Business investment simply refers to commitment of funds to a business in an active or passive manner. The main motive of business investments is earning returns on the investment made or in other words earning profit. There are many ways of investing in a business. Most people have heard about stocks, bonds etc. but they don’t know that there are other ways in which an investment can be made into a business like mutual funds, real estate etc.
Business investments can be categorized into the following types:
- Ownership investments: These are the ones where the investor buys an asset that is bound to increase in value over a period of time. Ownership investments can be categorized into:
- Stocks: These are also known as equity or shares that give an investor a stake in the business and its profits. Stocks basically mean that the investor partially becomes the owner of the business.
- Real estate: Any property that one buys and then rents out or resells is an ownership investment. This is because this investment offers returns or profits after a certain time period.
- Precious objects: Precious objects like metals, art, collectibles etc. are all ownership investments when the person investing has an intention of reselling these later at a profit.
- Lending investments: Lending investments are the ones that allow the investor to act like a bank wherein the investor buys debt that is to be repaid later. These are low-risk investments as well as low-reward investments. Lending investments can be divided into:
- Bonds: A bond is any type of debt investment. When an investor buys a bond, he or she lends money to the entity from whom the bond is purchased. This money is then repaid later with a fixed rate of interest.

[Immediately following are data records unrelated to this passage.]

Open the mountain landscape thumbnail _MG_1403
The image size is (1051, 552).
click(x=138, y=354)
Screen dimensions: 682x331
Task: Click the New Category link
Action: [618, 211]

- Certificate Deposit: A certificate deposit is a promissory note issued by a bank in exchange of the money that one puts into the bank. The money invested is stay put for a fixed time period depending on which a fixed rate of interest is paid to the investor. Generally, the higher the period of investment, the greater is the interest rate.
- Cash Equivalents: Cash equivalents are investments that are as good as cash in the sense that these can be easily converted back to cash as and when needed. Money market funds are cash equivalents that offer a low rate of interest but also involve very low risk. Money market funds are also more liquid that one other type of investment and can be easily converted back to cash as and when required.